If you talk about transgendered people, if you say the word transsexual or cross dressers, people laugh. They think it’s funny, they think it’s bizarre, they think it’s insane. The disdain that some people have for transgendered people is no small thing. But I don’t think the hatred they have is any more than the hatred they had for other races when I was a child. So I think it's possible that things are going to keep changing and keep getting better.

Do you think She's Not There contributed to that change?

I’d like to think so but there are a lot of things that contributed to it. What’s interesting is that it’s the young people in the country who are most supportive of GLBT rights. It may simply be that as time goes on and more of those people grow up, I think She’s Not There, if it helped things, it was not because it was heavy on theory but because it was heavy on story and there are all sorts of people whose eyes would glaze over if I started talking about rejecting the gender binary and giving them lectures on gender theory. But if you tell them a story and your present someone’s life as real, suddenly they understand. Someone like me seems real and these issues seem important.

Telling a story is, at its core, a radical act, not because you’re trying to overthrow the universe, but because you are trying to show the humanity of people who are in the story, who may well be different from the reader. And if a reader sees the person in the story as a human being like themselves, you’ve changed the world in some small way. It’s different from being out on the street and burning down buildings but it is a fundamentally radical act, and I mean that in the best possible way. You don’t have to burn down buildings if you tell a story. You can simply, by the power of that tale, change somebody’s heart. That’s a pretty cool thing.

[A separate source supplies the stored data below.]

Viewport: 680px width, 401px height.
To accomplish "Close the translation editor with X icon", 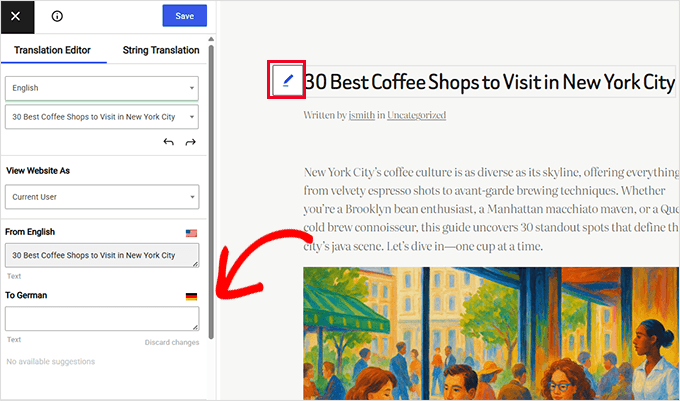I will coord(16,16).
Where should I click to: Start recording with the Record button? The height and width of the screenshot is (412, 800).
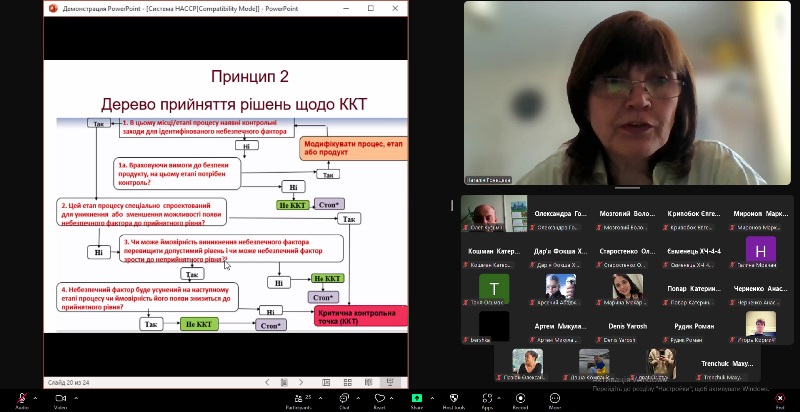[520, 398]
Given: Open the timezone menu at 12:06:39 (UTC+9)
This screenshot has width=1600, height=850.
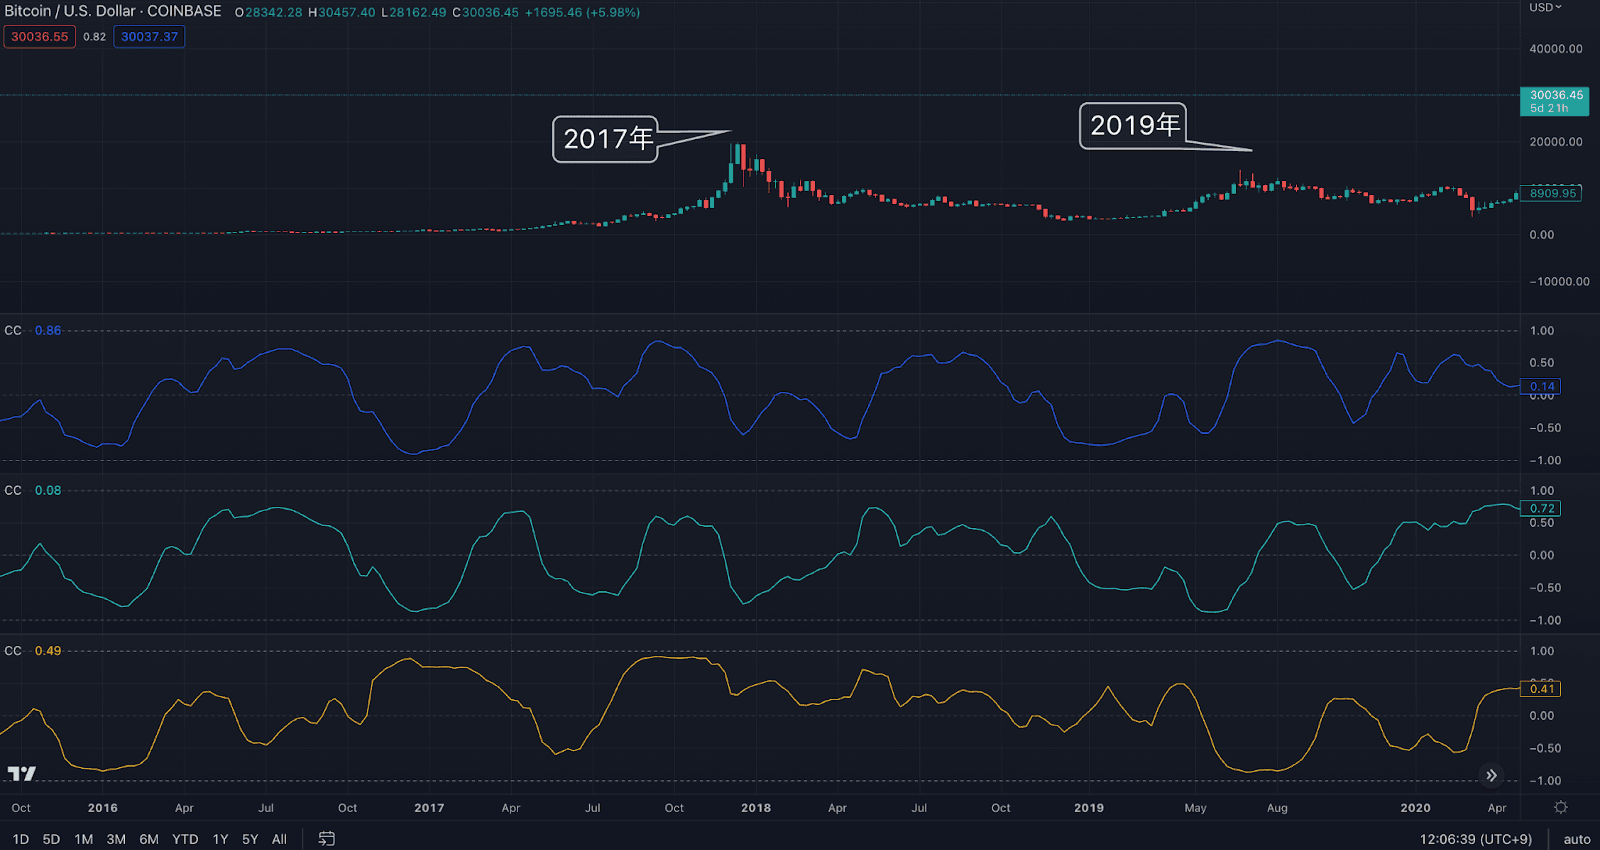Looking at the screenshot, I should pos(1475,839).
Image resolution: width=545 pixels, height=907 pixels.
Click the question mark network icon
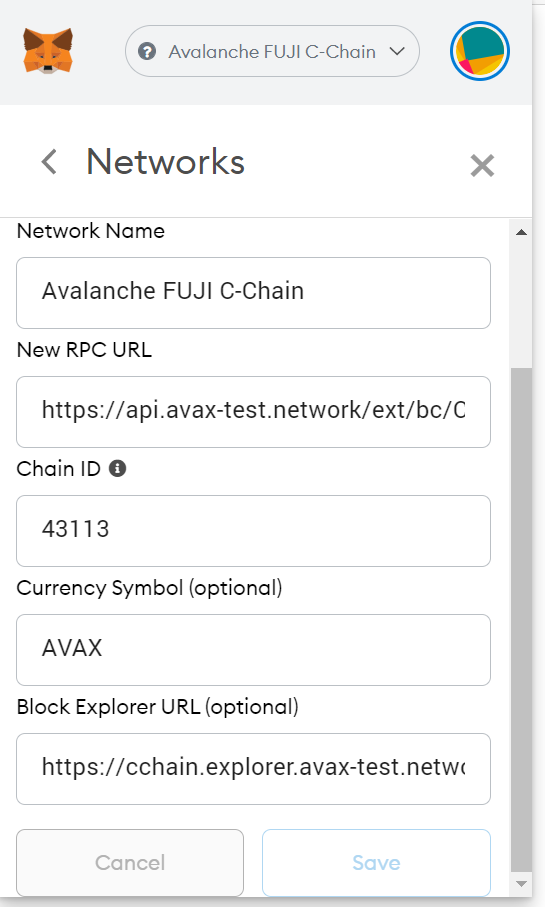click(147, 51)
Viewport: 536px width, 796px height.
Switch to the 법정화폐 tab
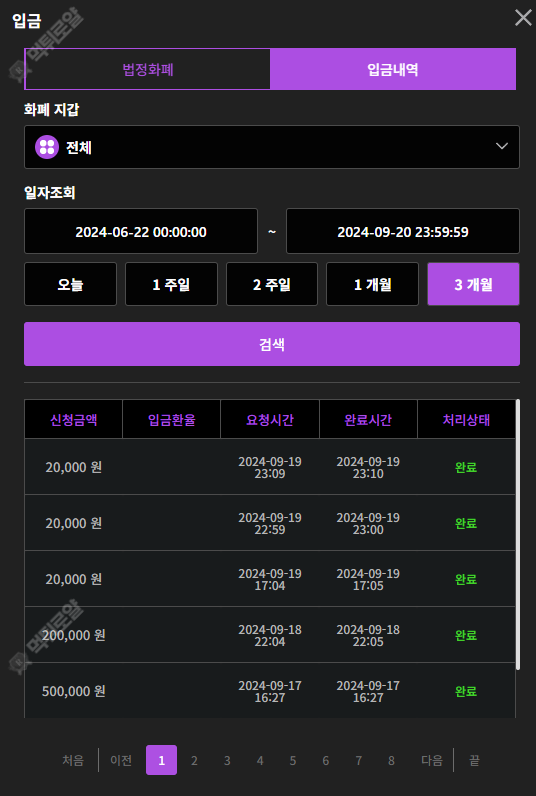click(x=148, y=69)
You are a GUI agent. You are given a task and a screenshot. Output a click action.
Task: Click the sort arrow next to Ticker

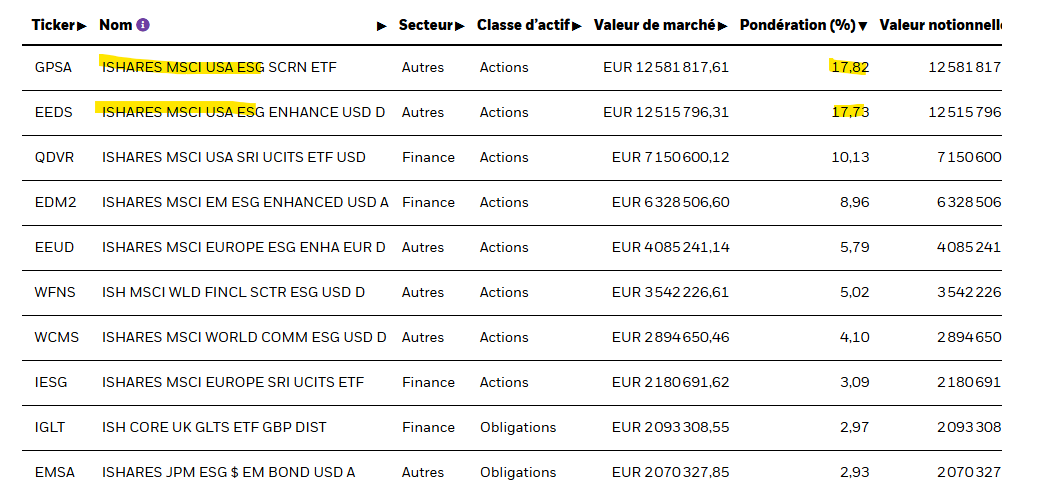82,25
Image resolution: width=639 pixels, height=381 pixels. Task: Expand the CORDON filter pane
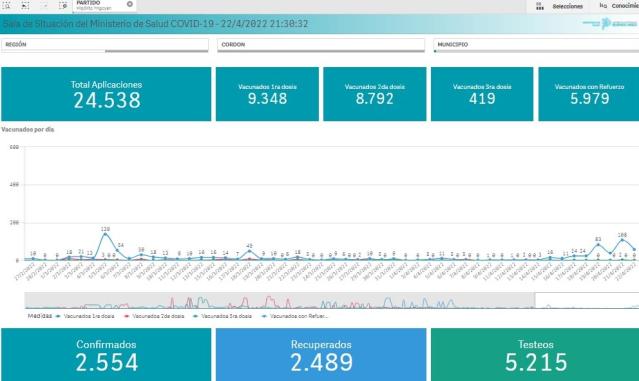click(321, 45)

The first time I was on The Oprah Winfrey Show, I got an e-mail from a woman, she was in the Midwest somewhere. She said, “The funny thing about you Jenny is that you seem like somebody someone could know.” I laughed at that but I know what she meant. She meant that in her experience you wouldn’t know any transgendered people and if you did, you’d think of them as strange and demented. But through the power of telling a story, suddenly you’re a human being. Imagine that!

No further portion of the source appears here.